Un groupe massivement renouvelé pour la Pro D2 : « Ce sera une autre histoire, une autre aventure »

C’était important pour vous de remettre du sang neuf pour impulser une nouvelle dynamique après cette saison à aligner les grosses défaites ?

Quand je suis arrivé à Montauban, ce n’est pas moi qui ai choisi le groupe. Il avait souffert l’année d’avant où il avait failli descendre. Avec ce même groupe, on a été champion et on l’a gardé comme ça pour jouer le Top 14, parce qu’il le méritait et aussi parce que le 15 juin, tu ne peux plus recruter de JIFFs de qualité supérieure. Il était très vieillissant cette année, avec plus de 30 ans de moyenne d’âge. Il fallait donc faire des changements et on aura la saison prochaine un groupe à 25-26 ans de moyenne d’âge. On devait repartir avec un vent de fraîcheur, un nouveau projet et qu’on puisse avoir, avec le staff, une équipe qui nous corresponde et qu’on a choisie.

Vous avez pu lancer des jeunes en fin de saison. Pensez-vous que ce rude apprentissage sur le tas leur servira et vous servira pour le futur ?

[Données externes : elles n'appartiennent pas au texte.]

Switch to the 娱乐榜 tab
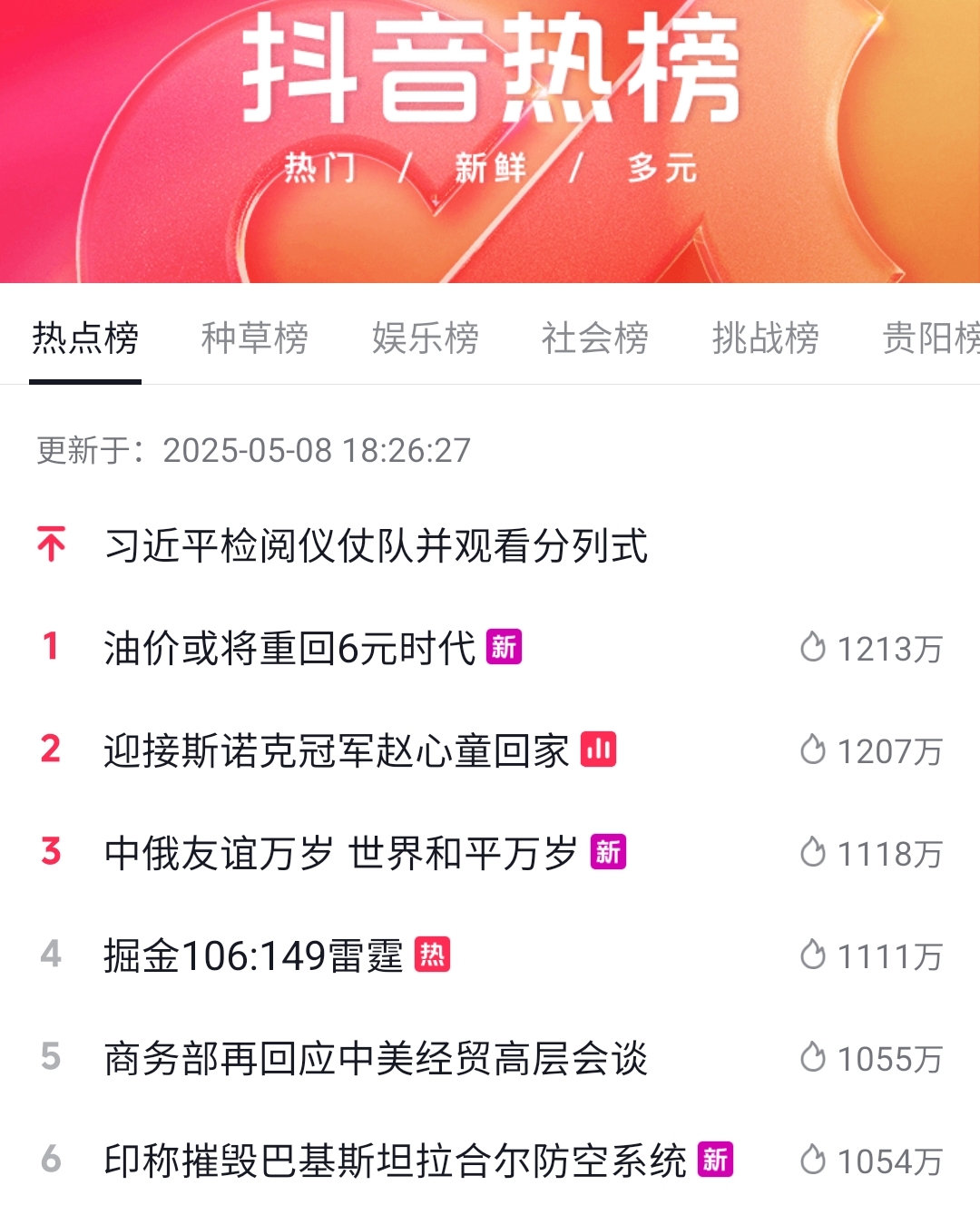coord(425,338)
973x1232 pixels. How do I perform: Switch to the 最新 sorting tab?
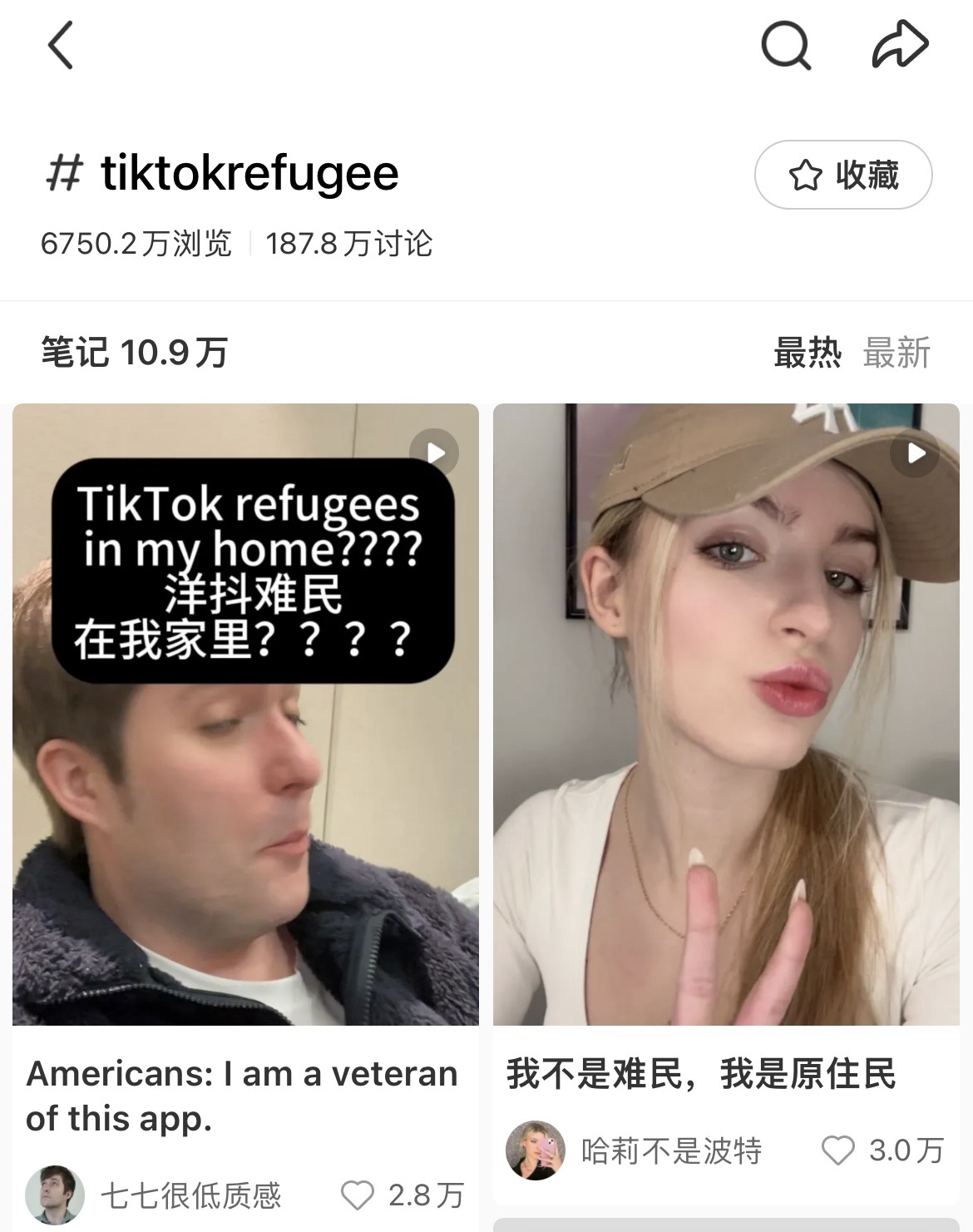(x=896, y=353)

Oui, énormément ! Il y a eu beaucoup d’apprentissage pour eux en cette fin de saison compliquée. Mais si je les ai fait jouer, c’est qu’ils étaient prêts sinon je ne les aurais pas alignés. Certains jeunes sont en train d’émerger, ont pu s’exprimer à fond. On est très content de ça et on s’en servira pour les années à venir.

Pour quelle ambition ?

Le Top 14 est une machine à laver mais on a très bien travaillé sur notre recrutement. On a bossé sur plein d’aspects pour le club. Cette montée nous a permis de grandir et de voir ce qu’il fallait améliorer pour les années à venir. On ne s’est pas endormis sur nos lauriers. On veut être ambitieux parce qu’on a été champions il y a deux ans. Maintenant, on doit construire les choses dans l’ordre. On doit bosser fort, avec beaucoup de nouveaux. Ce sera une autre histoire, une autre aventure. Le but est de se qualifier, à nous de travailler dès le 7 juillet pour la reprise afin de tenir ces objectifs.